How comfortable to have put that last description in those terms. Let me make a small shift: If we don't comply, they throw us away.
Does that change your feelings about this?
In organizations the same pattern exists, though it's applied more subtly, yet no less intensely. Managers expect compliance from their direct reports. If they don't get it, performance reviews won't be good. No pay increases or advancement. If my people get really stupid about it, they're out of here. We've got a business to run. But sometimes managers have priorities that conflict with those of their own peers. It's OK; that's why we invented the hierarchy: we also have managers who resolve differences among us. They have greater power, and what they say goes. We don't always like what they do, but we prefer this arrangement to just fighting with our peers. Don't we?
We live in a culture of coercion. We subscribe to and support the assumption that coercive behavior is needed to maintain order--in our families, in our organizations, in our countries, and in our world. And many of us hold a further, underlying assumption that this is the only choice, and the alternative would be chaos.
There is some evidence, however, for an alternative assumption: that instead of coercion we can acknowledge our community of shared interests. We can re-connect with those we have disowned and made into "others," and engage with them in a different form of interaction, based on mutual respect as human beings, supported by our own self-respect as human beings. We can vulnerably communicate our own interests, concerns and aspirations. We can invite others to do the same with us. And we can frame this interaction in the context of our super-ordinate goal: building mutually satisfying relationships and working arrangements--ones that work well for all concerned.
This is a good definition of community. It's available for use in our families, in our schools, in our work organizations, and in our governments. The family systems work of Virginia Satir, for example, has been eminently successful in building healthy families that are not based on coercion.

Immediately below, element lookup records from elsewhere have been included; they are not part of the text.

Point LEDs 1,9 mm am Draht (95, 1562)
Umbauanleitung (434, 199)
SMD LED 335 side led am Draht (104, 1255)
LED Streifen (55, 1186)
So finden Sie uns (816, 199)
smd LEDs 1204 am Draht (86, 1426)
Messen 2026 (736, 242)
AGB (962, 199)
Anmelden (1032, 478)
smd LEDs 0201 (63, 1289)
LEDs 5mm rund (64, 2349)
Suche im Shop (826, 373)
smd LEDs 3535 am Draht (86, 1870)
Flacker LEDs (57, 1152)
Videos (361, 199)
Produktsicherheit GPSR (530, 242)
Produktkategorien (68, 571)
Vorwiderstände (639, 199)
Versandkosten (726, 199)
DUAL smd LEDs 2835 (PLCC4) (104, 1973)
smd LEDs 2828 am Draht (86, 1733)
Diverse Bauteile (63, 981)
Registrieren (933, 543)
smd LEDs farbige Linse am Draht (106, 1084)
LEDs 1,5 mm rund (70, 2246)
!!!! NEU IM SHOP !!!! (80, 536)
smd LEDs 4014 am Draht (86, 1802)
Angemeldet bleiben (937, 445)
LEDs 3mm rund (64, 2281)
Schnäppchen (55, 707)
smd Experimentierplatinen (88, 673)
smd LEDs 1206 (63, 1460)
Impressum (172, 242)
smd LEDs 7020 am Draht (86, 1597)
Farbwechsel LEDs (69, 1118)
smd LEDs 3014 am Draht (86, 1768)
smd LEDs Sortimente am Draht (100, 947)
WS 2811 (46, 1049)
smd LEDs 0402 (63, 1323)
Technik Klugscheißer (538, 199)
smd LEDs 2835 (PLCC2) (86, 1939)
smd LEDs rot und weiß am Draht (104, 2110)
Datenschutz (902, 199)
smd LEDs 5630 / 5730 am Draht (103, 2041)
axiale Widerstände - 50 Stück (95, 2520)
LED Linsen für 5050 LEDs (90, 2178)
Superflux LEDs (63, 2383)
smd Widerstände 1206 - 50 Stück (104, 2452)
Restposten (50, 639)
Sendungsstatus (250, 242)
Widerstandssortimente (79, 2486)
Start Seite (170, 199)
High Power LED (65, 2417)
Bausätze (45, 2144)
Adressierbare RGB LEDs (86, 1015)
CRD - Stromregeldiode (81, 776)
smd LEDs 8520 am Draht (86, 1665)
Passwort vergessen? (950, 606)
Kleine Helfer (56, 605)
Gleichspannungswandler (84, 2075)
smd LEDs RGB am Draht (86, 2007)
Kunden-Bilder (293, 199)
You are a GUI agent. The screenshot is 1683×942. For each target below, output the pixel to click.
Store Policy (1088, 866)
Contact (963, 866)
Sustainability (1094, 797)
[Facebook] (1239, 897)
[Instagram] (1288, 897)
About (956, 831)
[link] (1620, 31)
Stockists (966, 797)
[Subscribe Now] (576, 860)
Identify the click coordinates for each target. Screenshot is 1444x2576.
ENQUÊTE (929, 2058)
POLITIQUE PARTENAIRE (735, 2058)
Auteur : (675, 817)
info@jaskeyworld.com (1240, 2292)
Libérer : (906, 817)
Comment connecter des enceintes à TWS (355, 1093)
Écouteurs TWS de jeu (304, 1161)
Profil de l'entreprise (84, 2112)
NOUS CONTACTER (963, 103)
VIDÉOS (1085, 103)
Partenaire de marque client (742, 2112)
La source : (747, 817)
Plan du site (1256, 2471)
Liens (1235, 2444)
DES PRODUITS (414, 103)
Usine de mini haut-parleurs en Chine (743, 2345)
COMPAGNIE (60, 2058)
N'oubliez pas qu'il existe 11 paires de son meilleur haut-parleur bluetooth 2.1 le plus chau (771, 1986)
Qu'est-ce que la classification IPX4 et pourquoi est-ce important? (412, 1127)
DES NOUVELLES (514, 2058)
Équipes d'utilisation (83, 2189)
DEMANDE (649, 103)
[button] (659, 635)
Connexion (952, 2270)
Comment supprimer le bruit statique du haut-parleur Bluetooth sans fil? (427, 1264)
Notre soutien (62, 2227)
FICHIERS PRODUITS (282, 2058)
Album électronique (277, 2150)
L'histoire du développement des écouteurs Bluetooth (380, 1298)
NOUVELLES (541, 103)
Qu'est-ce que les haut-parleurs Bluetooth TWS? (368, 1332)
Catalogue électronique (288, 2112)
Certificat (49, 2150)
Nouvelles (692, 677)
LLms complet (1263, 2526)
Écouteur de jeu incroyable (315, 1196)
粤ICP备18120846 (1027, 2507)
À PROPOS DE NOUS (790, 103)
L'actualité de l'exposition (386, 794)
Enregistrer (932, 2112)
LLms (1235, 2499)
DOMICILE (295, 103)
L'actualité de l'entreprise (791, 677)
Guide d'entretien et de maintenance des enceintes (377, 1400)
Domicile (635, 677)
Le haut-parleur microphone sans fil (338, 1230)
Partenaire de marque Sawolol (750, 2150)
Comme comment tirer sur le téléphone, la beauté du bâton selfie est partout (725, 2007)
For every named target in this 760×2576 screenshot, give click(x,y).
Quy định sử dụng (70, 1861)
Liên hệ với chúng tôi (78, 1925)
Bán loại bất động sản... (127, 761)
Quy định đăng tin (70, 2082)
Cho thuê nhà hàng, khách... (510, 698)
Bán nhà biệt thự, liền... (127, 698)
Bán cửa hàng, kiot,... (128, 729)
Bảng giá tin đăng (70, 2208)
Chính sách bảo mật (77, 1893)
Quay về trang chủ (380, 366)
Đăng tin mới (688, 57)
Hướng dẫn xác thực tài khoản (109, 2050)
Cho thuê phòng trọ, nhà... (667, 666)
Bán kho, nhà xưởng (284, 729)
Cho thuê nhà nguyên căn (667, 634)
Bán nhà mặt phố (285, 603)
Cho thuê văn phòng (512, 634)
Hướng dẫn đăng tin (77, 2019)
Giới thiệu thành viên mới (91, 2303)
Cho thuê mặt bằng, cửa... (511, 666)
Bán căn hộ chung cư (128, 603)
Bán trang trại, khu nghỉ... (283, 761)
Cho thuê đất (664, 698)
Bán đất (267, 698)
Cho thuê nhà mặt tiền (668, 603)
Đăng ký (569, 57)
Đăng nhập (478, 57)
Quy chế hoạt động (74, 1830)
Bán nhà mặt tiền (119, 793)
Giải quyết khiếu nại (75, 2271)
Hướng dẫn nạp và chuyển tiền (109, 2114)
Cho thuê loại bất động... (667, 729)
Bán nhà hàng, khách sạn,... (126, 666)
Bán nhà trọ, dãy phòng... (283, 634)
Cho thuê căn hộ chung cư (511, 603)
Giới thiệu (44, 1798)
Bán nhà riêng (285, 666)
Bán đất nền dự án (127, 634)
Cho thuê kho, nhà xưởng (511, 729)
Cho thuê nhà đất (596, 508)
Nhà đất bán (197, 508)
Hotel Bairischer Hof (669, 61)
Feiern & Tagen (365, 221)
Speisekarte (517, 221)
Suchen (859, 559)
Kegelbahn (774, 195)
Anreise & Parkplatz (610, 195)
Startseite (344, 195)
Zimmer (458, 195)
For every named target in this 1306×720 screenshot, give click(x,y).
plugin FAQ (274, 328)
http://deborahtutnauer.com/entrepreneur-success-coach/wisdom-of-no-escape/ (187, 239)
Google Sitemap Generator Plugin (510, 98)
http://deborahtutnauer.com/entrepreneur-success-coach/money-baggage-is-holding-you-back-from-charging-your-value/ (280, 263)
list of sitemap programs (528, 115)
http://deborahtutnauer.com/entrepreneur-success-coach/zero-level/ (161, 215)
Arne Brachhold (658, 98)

Some schools have been quietly operating this way, and some organizations have had great business success with this different approach. More courts are diverting divorce proceedings to mediation, and some are starting to use the approach of restorative justice--bringing together those who created damage with those who were harmed, along with their families, and supporting their coming to terms with each other about how to repair those damages.
It's hard work, especially while we unlearn old ways and learn new ones. Most people have less experience with community than they do with coercion/compliance. So the needed attitudes and skills for community are not as widely held. But they are learnable. They are effective. And they are much more satisfying for the human spirit and ultimately for the global society.